**PROVIDED DATA:**
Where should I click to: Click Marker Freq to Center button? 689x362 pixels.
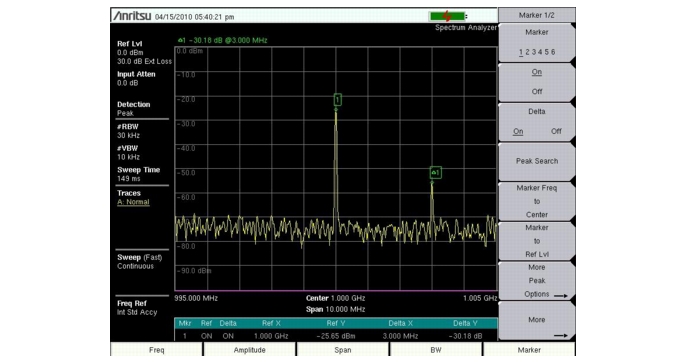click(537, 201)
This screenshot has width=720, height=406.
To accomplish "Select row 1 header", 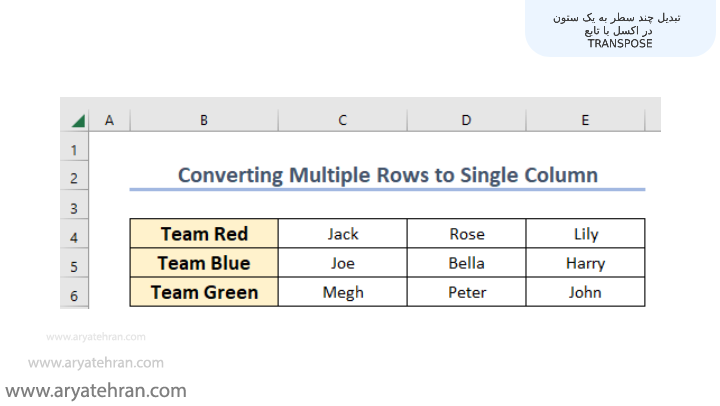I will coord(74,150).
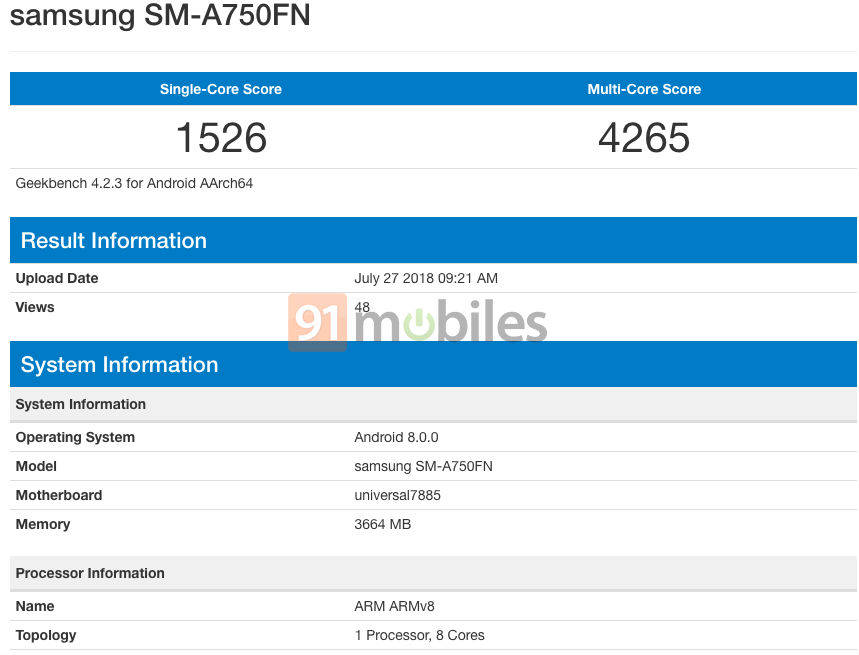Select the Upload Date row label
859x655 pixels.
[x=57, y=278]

...

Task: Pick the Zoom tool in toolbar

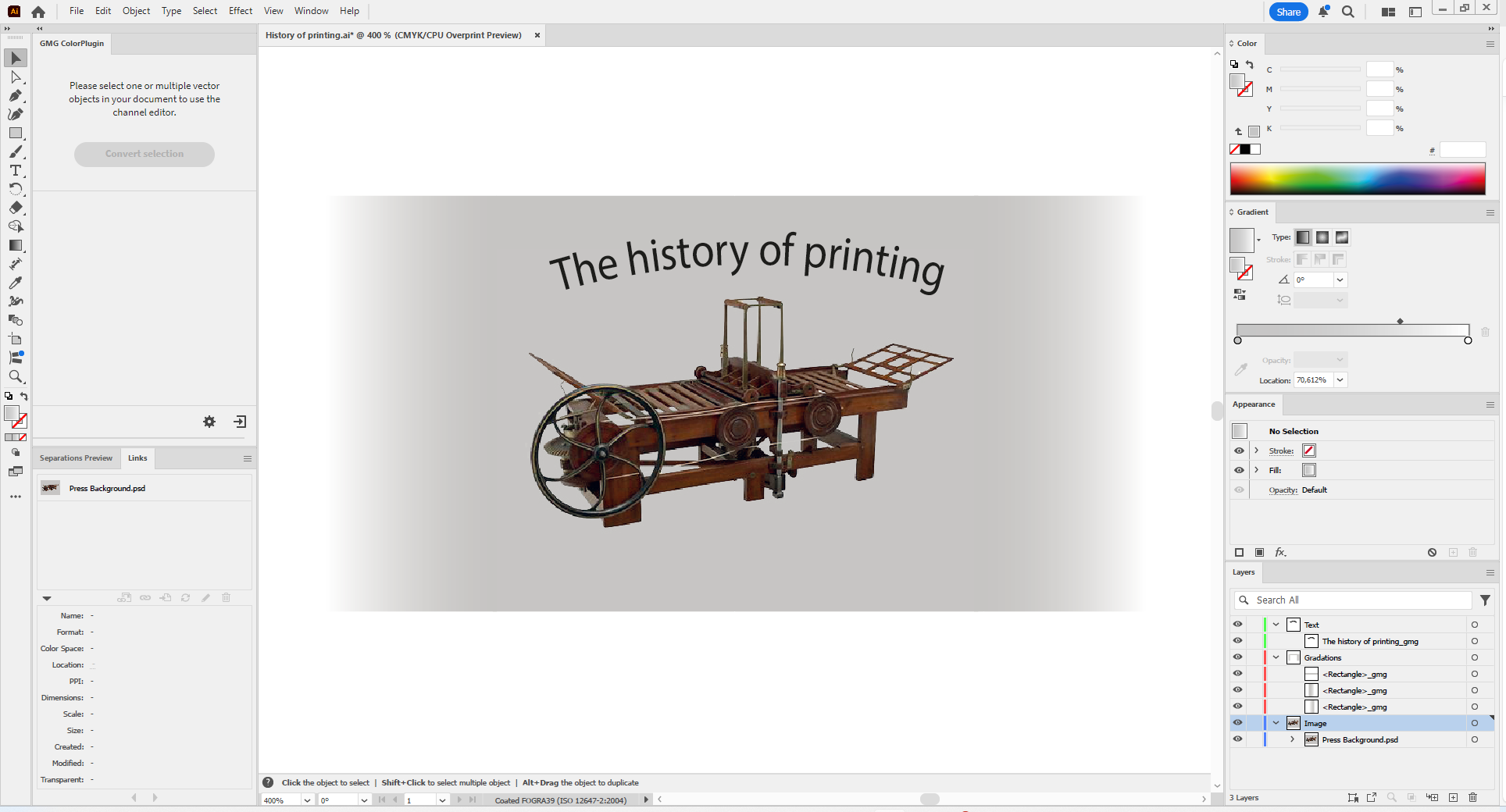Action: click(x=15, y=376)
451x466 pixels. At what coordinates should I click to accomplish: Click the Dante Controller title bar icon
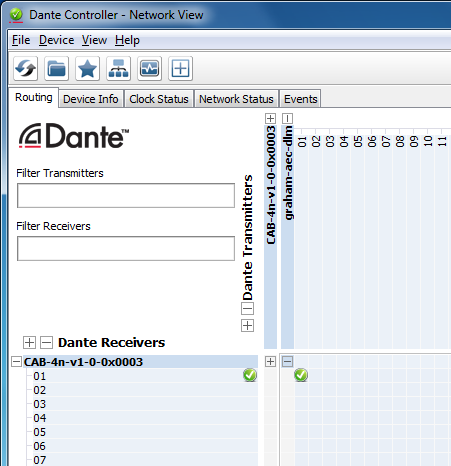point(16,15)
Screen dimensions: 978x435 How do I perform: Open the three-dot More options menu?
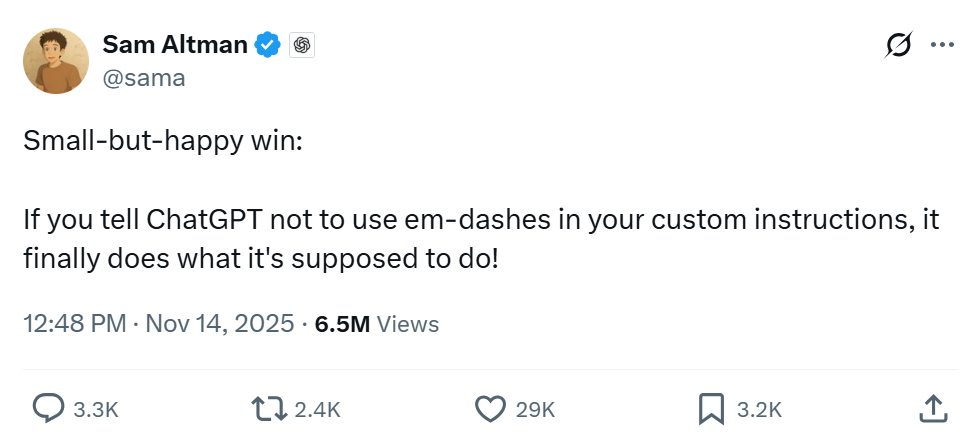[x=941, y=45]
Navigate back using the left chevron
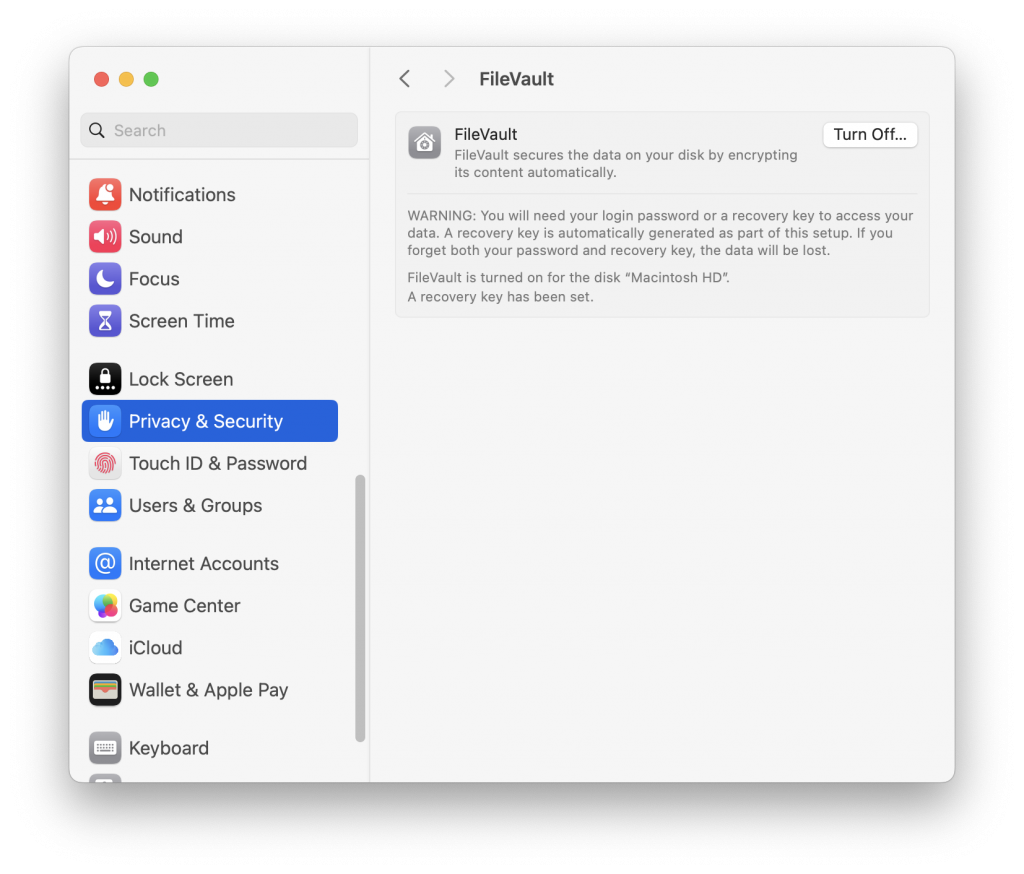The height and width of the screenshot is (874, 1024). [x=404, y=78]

**TRY IT:**
Given the records above, return the lines starting at the one that holds "Where should I" and ending at the one that holds "This screenshot has width=720, height=406.", exactly, and nothing besides; leave every picture out.

**ANSWER BOX:**
Where should I click to: Click Marker Freq to Center button? 689x362 pixels.
click(537, 201)
This screenshot has width=720, height=406.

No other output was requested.